_What is being asked_: Among the entries below, extract exactly the lines that run from the one with "Click the 1022,9hPa" through the one with "The height and width of the screenshot is (771, 1568).", both ends included.

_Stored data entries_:

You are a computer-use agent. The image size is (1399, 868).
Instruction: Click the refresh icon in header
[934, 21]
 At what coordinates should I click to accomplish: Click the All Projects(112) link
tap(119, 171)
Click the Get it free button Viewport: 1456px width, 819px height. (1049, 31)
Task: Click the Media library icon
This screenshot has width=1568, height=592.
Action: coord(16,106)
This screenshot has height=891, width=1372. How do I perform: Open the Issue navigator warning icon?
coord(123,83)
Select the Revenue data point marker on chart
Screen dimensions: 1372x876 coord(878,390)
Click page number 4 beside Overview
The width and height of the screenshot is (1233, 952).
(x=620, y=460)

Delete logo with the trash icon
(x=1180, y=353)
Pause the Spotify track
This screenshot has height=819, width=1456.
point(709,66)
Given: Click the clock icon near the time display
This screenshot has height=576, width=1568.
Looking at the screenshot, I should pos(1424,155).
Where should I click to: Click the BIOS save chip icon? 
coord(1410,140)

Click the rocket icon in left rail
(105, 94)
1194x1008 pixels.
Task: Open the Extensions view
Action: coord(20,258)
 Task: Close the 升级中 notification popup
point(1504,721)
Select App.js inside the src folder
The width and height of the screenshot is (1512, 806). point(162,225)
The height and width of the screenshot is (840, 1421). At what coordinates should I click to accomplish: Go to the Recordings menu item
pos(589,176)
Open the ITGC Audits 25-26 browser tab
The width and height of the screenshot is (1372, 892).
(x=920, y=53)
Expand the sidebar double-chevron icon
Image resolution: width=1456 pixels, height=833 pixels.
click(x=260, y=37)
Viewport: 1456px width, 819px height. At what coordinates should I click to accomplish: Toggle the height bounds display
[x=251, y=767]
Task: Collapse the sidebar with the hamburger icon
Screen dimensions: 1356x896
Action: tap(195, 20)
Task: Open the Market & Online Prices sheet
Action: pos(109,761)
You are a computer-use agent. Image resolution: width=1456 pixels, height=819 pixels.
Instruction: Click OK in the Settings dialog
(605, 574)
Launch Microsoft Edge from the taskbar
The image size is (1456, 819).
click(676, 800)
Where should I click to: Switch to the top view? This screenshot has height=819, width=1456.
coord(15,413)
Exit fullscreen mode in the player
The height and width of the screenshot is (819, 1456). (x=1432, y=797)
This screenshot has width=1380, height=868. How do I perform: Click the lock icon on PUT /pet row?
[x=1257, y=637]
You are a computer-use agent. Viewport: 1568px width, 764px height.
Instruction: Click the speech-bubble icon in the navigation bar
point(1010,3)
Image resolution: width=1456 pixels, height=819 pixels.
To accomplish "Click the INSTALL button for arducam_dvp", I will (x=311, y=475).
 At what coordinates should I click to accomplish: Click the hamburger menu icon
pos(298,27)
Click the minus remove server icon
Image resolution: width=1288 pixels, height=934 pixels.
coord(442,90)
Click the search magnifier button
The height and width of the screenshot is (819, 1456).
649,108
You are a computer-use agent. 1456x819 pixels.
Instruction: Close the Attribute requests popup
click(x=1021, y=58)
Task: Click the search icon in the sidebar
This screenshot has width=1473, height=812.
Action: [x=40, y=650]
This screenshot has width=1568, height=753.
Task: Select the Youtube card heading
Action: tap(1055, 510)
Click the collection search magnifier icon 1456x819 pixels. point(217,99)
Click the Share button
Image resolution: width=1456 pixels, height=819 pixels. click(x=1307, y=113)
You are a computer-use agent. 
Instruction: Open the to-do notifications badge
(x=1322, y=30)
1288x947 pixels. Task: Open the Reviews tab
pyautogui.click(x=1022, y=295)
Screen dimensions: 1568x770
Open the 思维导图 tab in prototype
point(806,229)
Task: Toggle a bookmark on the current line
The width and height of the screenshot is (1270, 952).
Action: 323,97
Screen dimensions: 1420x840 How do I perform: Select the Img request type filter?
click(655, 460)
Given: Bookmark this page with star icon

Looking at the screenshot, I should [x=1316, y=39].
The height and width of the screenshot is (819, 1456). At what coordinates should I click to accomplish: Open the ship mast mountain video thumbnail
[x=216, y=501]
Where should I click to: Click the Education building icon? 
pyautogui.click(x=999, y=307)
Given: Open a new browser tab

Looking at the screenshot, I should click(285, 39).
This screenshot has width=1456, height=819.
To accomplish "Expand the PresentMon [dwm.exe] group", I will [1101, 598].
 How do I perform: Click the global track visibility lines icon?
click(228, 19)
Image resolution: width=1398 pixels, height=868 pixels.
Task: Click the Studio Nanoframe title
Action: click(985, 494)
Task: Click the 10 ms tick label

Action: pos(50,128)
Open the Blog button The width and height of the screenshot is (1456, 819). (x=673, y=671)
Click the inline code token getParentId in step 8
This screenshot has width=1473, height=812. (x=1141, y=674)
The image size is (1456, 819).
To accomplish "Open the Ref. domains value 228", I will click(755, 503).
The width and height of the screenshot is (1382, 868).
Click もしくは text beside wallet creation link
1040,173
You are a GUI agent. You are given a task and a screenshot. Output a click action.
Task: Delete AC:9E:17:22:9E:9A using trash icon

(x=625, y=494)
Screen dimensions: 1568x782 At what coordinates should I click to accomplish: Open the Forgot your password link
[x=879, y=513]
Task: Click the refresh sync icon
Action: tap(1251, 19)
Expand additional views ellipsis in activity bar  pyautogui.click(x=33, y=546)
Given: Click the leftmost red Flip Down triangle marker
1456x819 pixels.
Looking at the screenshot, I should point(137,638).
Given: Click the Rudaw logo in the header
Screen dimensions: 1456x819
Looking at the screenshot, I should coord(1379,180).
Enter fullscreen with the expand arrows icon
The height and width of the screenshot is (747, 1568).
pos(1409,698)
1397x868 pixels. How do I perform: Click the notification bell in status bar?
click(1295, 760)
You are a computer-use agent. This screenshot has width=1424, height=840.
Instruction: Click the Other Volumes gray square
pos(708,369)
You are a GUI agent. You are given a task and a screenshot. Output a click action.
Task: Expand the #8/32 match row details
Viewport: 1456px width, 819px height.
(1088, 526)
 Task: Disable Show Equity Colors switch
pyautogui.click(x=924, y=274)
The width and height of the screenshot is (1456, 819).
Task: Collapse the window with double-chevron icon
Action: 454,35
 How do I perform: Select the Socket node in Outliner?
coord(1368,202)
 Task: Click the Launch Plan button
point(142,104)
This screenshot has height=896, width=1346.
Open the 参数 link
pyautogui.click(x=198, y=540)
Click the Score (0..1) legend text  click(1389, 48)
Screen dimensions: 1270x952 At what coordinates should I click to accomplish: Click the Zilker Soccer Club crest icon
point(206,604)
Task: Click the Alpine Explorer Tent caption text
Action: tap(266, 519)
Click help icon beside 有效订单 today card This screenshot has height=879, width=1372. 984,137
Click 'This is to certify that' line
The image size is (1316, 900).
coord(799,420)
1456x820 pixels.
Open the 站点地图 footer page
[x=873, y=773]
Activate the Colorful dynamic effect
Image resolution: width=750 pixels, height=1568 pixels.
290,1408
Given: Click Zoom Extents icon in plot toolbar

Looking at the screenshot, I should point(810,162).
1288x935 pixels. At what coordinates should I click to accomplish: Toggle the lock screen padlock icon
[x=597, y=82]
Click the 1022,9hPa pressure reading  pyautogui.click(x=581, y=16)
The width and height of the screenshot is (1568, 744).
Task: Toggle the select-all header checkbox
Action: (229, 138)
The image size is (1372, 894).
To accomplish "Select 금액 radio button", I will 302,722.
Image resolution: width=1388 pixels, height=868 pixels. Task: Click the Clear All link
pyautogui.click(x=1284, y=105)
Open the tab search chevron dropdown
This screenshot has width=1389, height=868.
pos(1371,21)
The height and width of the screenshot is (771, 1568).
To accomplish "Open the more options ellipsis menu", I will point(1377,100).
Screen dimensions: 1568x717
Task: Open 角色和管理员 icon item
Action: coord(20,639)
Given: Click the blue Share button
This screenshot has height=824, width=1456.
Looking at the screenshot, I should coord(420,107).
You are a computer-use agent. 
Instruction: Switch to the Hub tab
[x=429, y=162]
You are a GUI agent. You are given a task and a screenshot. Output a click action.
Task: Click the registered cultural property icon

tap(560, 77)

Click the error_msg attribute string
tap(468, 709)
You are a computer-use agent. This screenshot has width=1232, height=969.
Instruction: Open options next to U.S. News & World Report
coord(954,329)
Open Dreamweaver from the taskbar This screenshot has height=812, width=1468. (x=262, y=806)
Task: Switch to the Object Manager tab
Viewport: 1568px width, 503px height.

_Result for this exercise_:
Click the 1022,9hPa pressure reading  pyautogui.click(x=581, y=16)
The width and height of the screenshot is (1568, 744).
Task: Toggle the select-all header checkbox
Action: (229, 138)
The image size is (1372, 894).
To accomplish "Select 금액 radio button", I will 302,722.
Image resolution: width=1388 pixels, height=868 pixels. Task: Click the Clear All link
pyautogui.click(x=1284, y=105)
Open the tab search chevron dropdown
This screenshot has width=1389, height=868.
pos(1371,21)
The height and width of the screenshot is (771, 1568).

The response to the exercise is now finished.